◆ TASK TO COMPLETE ◆
Only the lines from the one that contains "You are a GUI" through the last line of the data below should be duplicated, exactly and without pictures.

(GIVEN DATA)

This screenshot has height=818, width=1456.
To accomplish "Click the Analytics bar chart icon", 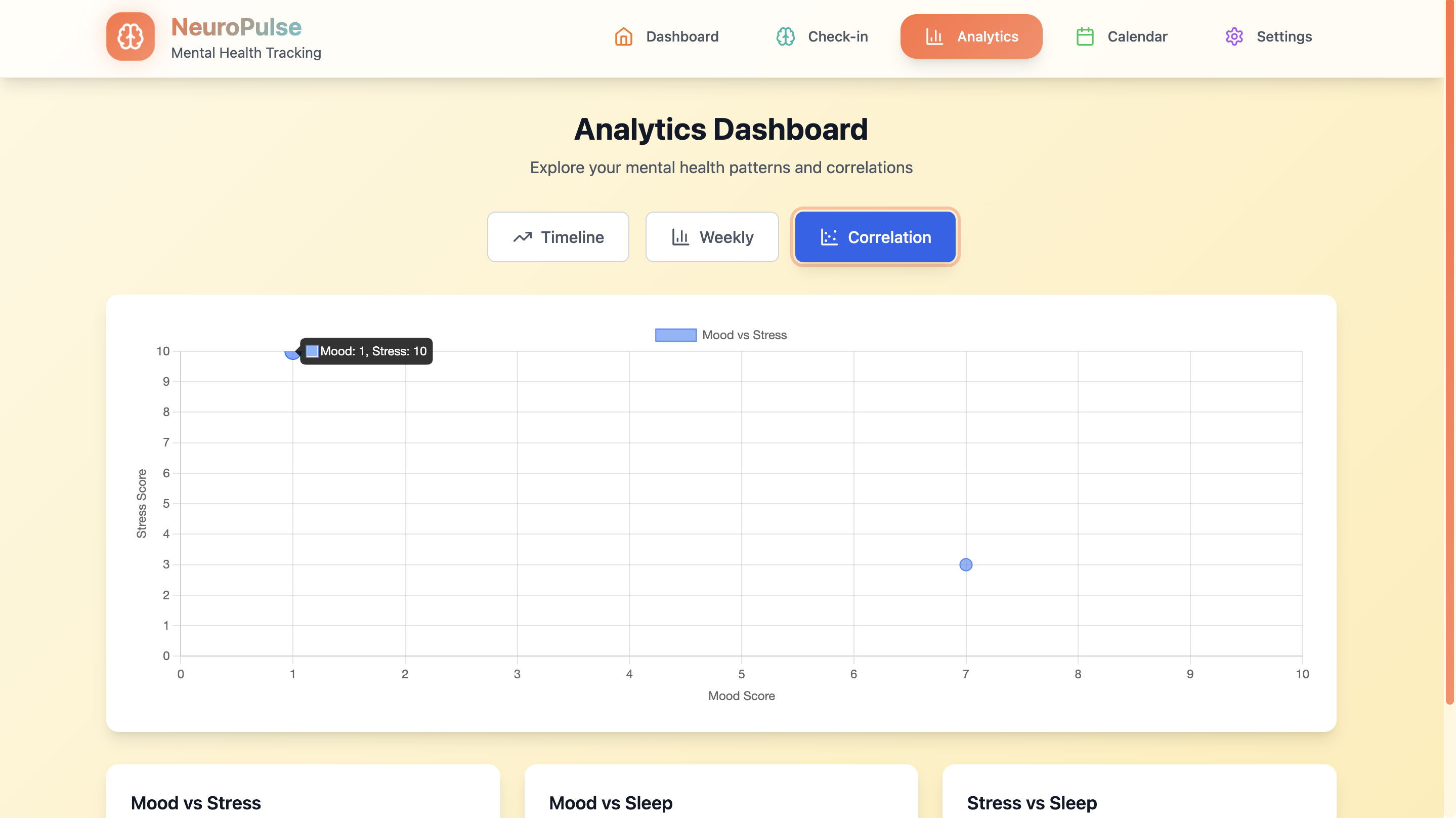I will point(934,37).
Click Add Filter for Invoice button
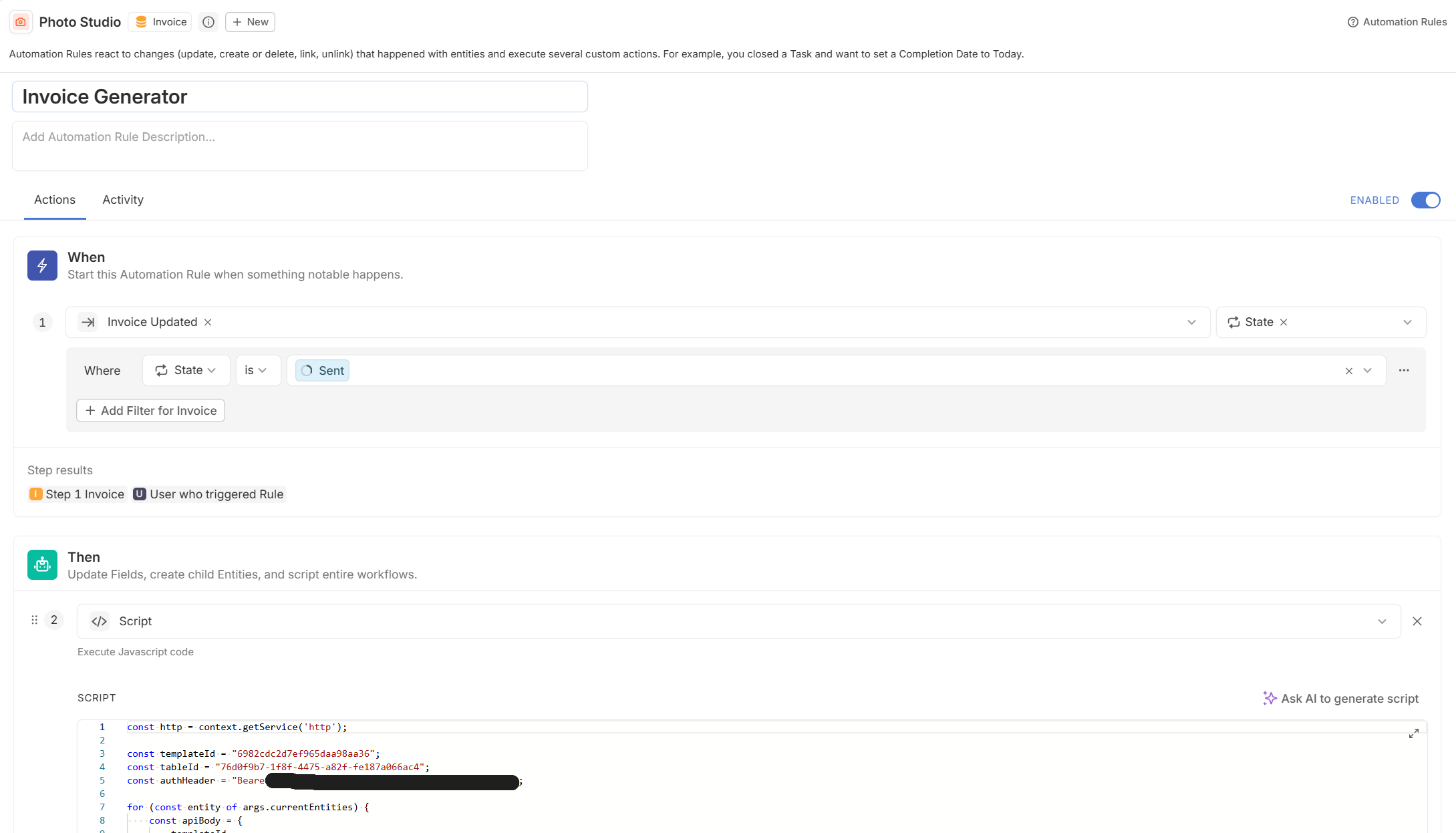The height and width of the screenshot is (833, 1456). 150,411
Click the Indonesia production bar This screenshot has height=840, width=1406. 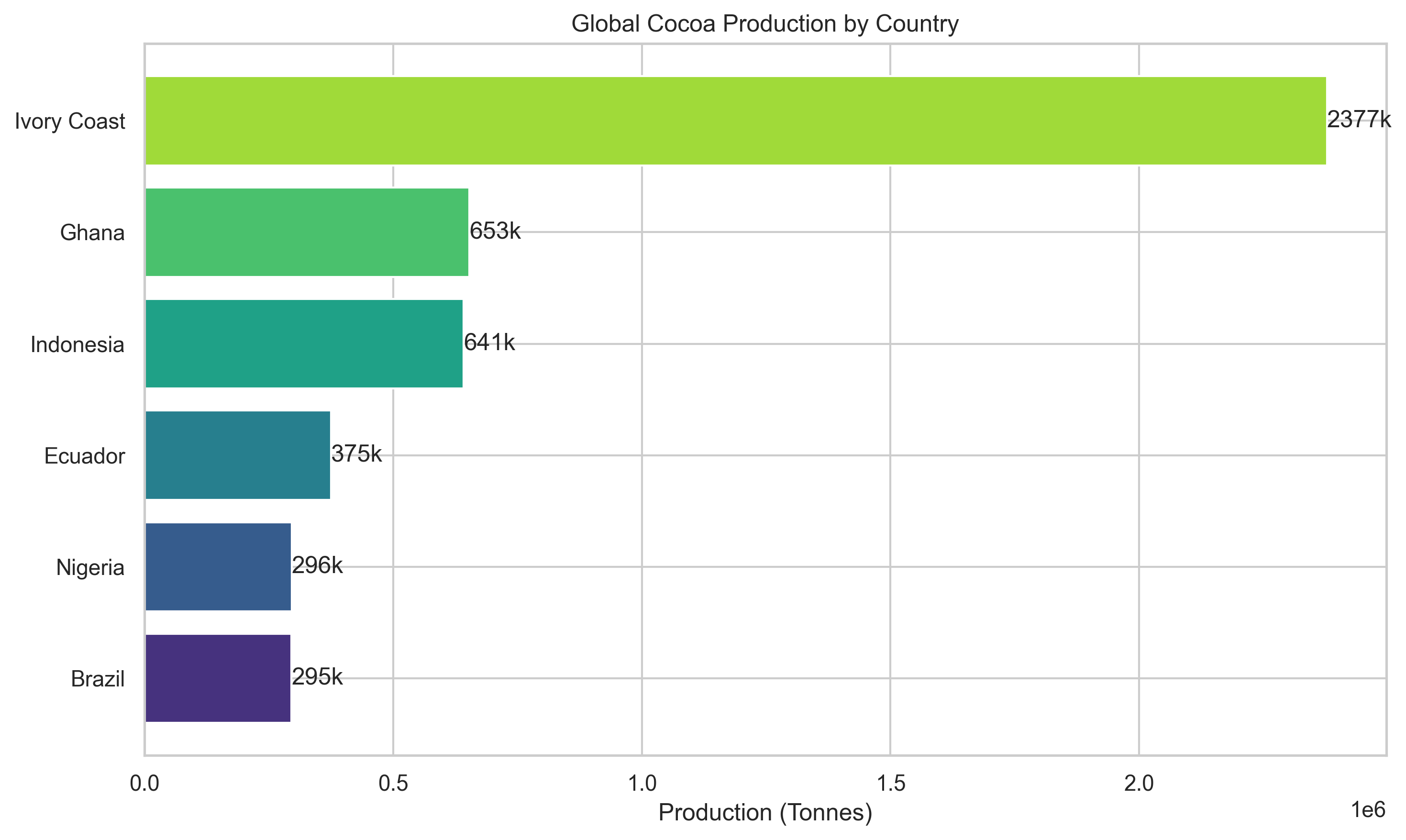303,343
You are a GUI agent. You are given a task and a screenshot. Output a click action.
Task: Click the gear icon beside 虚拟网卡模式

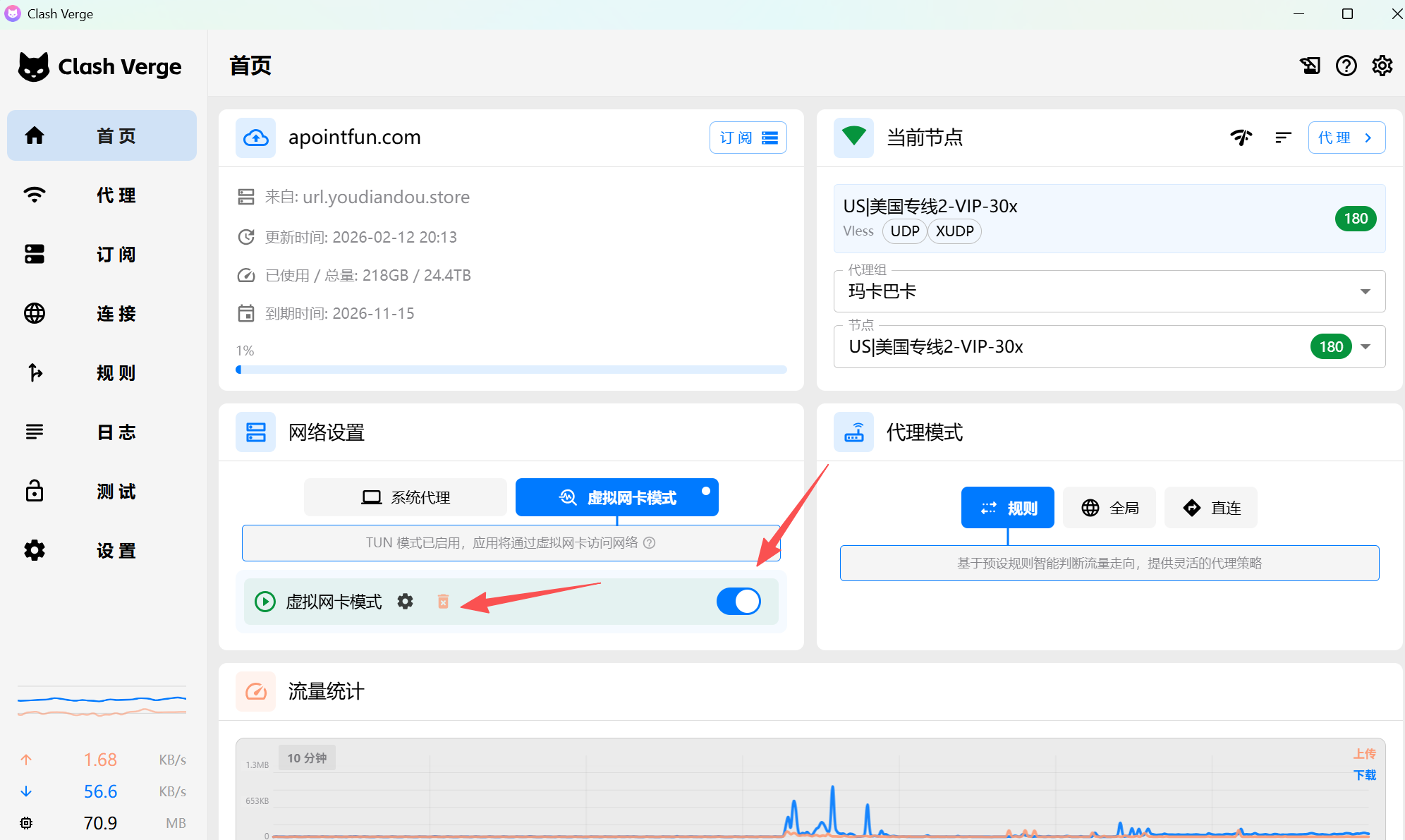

(End GIVEN DATA)

◆ OUTPUT OF THE EXERCISE ◆
You are a GUI agent. You are given a task and a screenshot. Output a click action.
Task: Click the gear icon beside 虚拟网卡模式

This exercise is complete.